Mr President:
Today I'd like to talk with you about stem cell research. It looks like Congress, firmly controlled by the GOP, will be sending you a bill authorizing Federal funding for stem cell research. The potential uses for stem cells, as a therapeutic agent in medical care, are still unclear. The purpose of this research is to explore this potential. It is important for you to realize that scientific knowledge, regardless of what religious advisors may tell you, is always a good thing. It is often useful to corporate interests in the pursuit of profit. Scientific advances increase the stature of America in the international community. They have even been known to aid in the national defense. Just as an aside, although I know it is not of interest to you, it may cause the sick to be cured and the lame to rise up and walk.
Unfortunately, this activity would involve the destruction of large numbers of fertilized human eggs. This is in conflict with your strict moral belief, to foster a "Culture of Life". Your strongest supporter in Congress on this issue, Ricky " If She Floats She's a Witch" Santorum, correctly points out that evil, secular humanist scientists, given free reign, will soon set up " Fetus Farms", and who knows what other abominations, to torture these incipient souls. These fertilized eggs, byproduct of clinics striving to provide affluent barren couples with an alternative to adopting a child, who might be, "Not Like Us", are currently disposed of in the time honored, traditional manner, flushing them down the toilet. Oh, what's a poor, developmentally disabled president to do!
If I might be so bold as to offer a suggestion. Take the moral high road. No matter which way you look at it, these eggs are toast. These little guys are never going to get the chance to tear around Midland on Saturday night in a '63 Apache pickup, or get lucky with Peggy Sue after the Prom, but we can do the best we can for them while they're here. After these embryos are thawed out, they're going to have to undergo a maturational process. That's going to involve a liquid medium and that's the answer to your dilemma, Zygotic Babtism!
As the eggs get dumped into the vat down at the fetus factory, and their little cells begin to replicate, an ordained representative of James "Galileo Was Wrong" Dobson's Focus on the Family organization can be there to help them to accept Jesus as their Lord and Savior. They will then be able to enter into the Kingdom of Heaven with their little undifferentiated cell masses held up high. I know what you're thinking. Dr. Jim isn't going to go along with this. Wrong again, Bonzo. After you point out to him, that as his parishoners, these little zygotic lambs will be allowed to contribute 10% of the gross profits derived from stem cell research as tithes to his Swiss Children's Ministry, you won't be able to hold him back. Who says religion and science can't work together.

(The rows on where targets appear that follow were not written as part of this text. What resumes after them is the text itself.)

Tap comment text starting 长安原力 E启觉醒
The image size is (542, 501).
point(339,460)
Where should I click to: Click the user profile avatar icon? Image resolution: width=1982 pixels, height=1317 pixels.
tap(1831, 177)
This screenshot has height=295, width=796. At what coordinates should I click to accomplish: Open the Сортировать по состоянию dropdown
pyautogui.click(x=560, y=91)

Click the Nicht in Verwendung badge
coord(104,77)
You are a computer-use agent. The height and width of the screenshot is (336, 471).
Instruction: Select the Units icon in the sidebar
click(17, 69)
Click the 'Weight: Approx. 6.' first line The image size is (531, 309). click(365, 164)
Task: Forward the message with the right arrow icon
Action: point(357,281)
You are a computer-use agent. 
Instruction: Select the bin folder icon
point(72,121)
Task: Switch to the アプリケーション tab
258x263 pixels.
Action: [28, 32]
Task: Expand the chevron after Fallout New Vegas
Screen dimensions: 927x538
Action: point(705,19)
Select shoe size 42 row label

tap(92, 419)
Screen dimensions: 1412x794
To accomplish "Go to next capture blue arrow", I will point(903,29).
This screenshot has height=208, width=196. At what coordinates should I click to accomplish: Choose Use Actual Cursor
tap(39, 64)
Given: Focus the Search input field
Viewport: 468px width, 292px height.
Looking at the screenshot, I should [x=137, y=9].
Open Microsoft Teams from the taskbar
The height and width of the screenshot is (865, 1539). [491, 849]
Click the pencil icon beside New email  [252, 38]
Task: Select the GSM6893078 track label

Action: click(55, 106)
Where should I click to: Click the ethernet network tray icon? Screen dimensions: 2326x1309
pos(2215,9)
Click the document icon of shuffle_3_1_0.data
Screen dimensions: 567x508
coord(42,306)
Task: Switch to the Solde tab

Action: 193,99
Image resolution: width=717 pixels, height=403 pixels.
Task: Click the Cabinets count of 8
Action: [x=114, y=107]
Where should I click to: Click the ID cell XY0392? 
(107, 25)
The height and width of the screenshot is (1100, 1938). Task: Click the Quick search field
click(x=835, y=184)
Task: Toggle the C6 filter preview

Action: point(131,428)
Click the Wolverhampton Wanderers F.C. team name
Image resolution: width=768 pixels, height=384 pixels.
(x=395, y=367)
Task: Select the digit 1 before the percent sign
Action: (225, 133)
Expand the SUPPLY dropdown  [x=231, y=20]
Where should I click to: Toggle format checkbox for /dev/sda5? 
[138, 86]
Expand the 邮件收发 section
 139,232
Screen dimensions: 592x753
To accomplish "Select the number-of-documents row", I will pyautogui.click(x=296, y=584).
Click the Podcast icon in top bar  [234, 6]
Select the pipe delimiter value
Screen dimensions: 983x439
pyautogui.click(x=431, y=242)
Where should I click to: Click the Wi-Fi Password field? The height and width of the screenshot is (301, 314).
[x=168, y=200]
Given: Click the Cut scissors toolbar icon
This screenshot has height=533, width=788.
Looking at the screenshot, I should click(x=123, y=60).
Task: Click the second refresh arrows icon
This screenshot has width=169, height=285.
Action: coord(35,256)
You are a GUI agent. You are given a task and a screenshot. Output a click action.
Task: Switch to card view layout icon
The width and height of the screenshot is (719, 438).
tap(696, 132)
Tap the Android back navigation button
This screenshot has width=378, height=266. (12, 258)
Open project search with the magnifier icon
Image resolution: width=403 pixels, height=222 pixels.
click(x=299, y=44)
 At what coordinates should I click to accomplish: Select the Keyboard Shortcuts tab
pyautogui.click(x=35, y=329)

I've got to tell you that I'm very excited about the potential benefits of stem cell research and so should you be. It's possible that one day soon Dick Cheney could get a new heart, you could get a new brain, and they could grow poor Karl Rove a spine. Maybe then, you could all skip on down the yellow brick road to the city on the hill, the Emerald City, green with envy and green with cash.
I hope I've helped you work through the difficult decision of whether or not to sign the stem cell research bill, I know you always try to do the right thing. I know that brain thing makes it hard. You should listen to Laura more, and try to cut down on the booze, it's not a good example for Jenna.
Thanks for taking the time to read this. Bye for now.